Sustaining Self
Nearly a year ago, I began a healthy living initiative after stepping on a scale at the doctor’s office. Yes, it was a middle-of-the-day visit with all of my clothes on, and I didn’t empty my pockets. But the number that displayed scared the hell out of me.
240.
I’m 5-foot-7. It doesn’t take a science whiz to understand that’s not a healthy weight regardless of “build.” And then blood work from the visit showed that for the first time in my adult life, my cholesterol level was above normal.
This was particularly humbling because just 10 years earlier, I’d lost 65 pounds. Now I was right back where I’d been before 2014.
In the week after the trip to the doctor, which happened to lead up to the Super Bowl, I gave a lot of thought to how I’d slipped so far. I realized a helluva lot of life had intruded—in the past five years in particular.
Let’s see. There were:
Career change to clinical mental health counselor, followed quickly by COVID-19 and managing the onset of telehealth in addition to in-person visits.
Major remodeling inside and outside of our house.
The loss of our beloved husky mix, Nilla, in early 2023.
A leg muscle injury in late 2022 that kept me out of the gym for nearly two years. Mind you, the injury healed in a couple of months; my motivation loss was what kept me out of the gym.
I also reflected back on my 2014 weight loss, which was done under the auspices of a hospital-based weight management center. At that time, my diet for six months was restricted to 1,300 calories a day, including 150 grams of protein. I also was required to eat five times a day (breakfast, lunch and dinner, along with mid-morning and mid-afternoon snacks). After six months, I was slowly brought up to an allowable 2,000 calories a day, a number based on my exercise level and resting metabolic rate.
What became a problem for me was that I stopped counting calories, figuring that by then I could guesstimate how much things were.

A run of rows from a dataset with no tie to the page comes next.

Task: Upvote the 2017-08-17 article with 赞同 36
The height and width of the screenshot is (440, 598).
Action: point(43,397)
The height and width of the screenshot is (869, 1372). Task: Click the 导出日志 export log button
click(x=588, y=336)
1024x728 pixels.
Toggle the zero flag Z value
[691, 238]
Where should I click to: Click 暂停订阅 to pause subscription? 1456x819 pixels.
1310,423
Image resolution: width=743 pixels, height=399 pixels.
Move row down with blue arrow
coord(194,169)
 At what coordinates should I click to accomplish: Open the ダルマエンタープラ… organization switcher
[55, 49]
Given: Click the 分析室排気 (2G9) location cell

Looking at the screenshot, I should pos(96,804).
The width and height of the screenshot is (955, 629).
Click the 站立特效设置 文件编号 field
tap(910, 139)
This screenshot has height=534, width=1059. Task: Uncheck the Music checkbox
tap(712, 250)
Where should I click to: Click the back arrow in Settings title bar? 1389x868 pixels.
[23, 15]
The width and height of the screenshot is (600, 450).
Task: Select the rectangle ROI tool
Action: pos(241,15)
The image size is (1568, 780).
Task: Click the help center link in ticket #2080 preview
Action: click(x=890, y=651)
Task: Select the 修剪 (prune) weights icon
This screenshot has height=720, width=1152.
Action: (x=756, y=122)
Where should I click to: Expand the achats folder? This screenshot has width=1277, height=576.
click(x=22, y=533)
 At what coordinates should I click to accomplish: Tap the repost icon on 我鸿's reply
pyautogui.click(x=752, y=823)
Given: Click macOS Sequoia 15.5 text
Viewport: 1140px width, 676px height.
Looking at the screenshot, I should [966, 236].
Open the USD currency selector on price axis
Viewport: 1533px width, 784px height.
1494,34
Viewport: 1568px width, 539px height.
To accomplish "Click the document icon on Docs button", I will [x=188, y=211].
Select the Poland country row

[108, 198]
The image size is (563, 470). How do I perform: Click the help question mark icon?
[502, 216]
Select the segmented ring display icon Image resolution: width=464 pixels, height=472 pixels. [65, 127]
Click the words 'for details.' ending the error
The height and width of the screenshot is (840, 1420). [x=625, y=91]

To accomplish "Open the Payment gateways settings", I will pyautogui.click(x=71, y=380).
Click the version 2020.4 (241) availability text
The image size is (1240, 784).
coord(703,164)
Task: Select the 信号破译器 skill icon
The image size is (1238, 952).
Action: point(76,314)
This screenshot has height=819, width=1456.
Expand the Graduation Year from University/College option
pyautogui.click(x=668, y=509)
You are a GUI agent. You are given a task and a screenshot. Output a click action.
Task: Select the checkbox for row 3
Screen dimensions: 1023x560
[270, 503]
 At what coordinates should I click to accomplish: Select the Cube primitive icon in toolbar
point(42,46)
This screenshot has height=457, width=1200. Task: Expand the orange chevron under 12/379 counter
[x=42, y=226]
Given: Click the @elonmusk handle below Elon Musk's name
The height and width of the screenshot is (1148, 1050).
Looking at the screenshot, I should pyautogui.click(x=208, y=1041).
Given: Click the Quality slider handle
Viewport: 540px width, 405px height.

Yeah, sure I could.
So on Feb. 12, 2024, the day after the Chiefs beat the 49ers and I ingested some final indulgences, I began to do things differently. This time, I decided to create my own plan based on important factors for me.
Most important, I needed an accountability tool. So I began using the My Fitness Pal app again.
I set my personal goal at 1,600 calories a day, with a minimum of 80 grams or more of protein.
I would not beat myself up if I had a bad day or a slip, but I wanted slips to mean I was eating 2,000 or 2,200 calories on a bad day, not 4,000.
I would not eliminate foods I like, but I would start paying attention to portion size. For example, when we go out now, I frequently eat half and take the rest home for the next day’s lunch; the vast majority of American restaurants serve about twice the amount of calories that need be eaten at once.
Avoid the burger-based fast food joints.
Cut down on alcohol. My wife, Terrie, is remarkably creative with cocktails, but we’d gotten a little crazy during the pandemic and kept it up. I needed to step back. I now only have cocktails once or twice a week, and typically only one drink.
I also decided to set a realistic target weight range that I could achieve and then sustain the rest of my life. Back in 2014, I lost the weight so quickly that I became competitive and intent on reaching my college weight of 155. I was close, getting as low as 158 at one weigh-in. But ultimately, I looked gaunt and it didn’t feel healthy. I also was weighing myself all the time, which fed the competitiveness, and, ultimately, created a sense of failure.
This time I decided to set a healthy weight range: 170 to 185 pounds. That meant I had to lose 55 to 70 pounds from my original weigh-in. My new forgiveness-based diet would require patience, so I set a goal of reaching the range by the end of 2025. Oh, and I decided the scale would not be anything I did regularly; I’d tell how I was doing by how my clothes felt.
In effect, this blog is a mid-program report. In August last year, six months after I began, I went for another checkup and my cholesterol was back in a good place. My blood pressure also was as low as it has been in quite some time. And my clothes did tell the story; I dropped two pants sizes and now easily fit “large” rather than “extra large” shirts.
The scale, which I’ve been on a half dozen times since the diet began, tells me I’m down about 45 pounds.
The competitive part of me immediately wants to ramp things up further because I’m within striking distance of the outside of my target weight range well ahead of schedule.
But the smart part of me thus far is winning out. I got back into the gym about the time of second checkup and work out two to three times a week. I do so at a less strenuous pace than 10 years ago, but one that’s manageable for me and conducive to weight loss. I’m in a good place and I’m not in a hurry.
In my practice as a clinical mental health counselor, I often speak with clients about healthy lifestyle habits, from medical weight-management programs to the in-vogue appetite suppression injectables to the family of keto-paleo-WeightWatchers diets.
Based on my experience, I’ve taken to suggesting my clients consider one thing—choosing the plan that works for them. And know, as I found out, it might not be the first plan they try.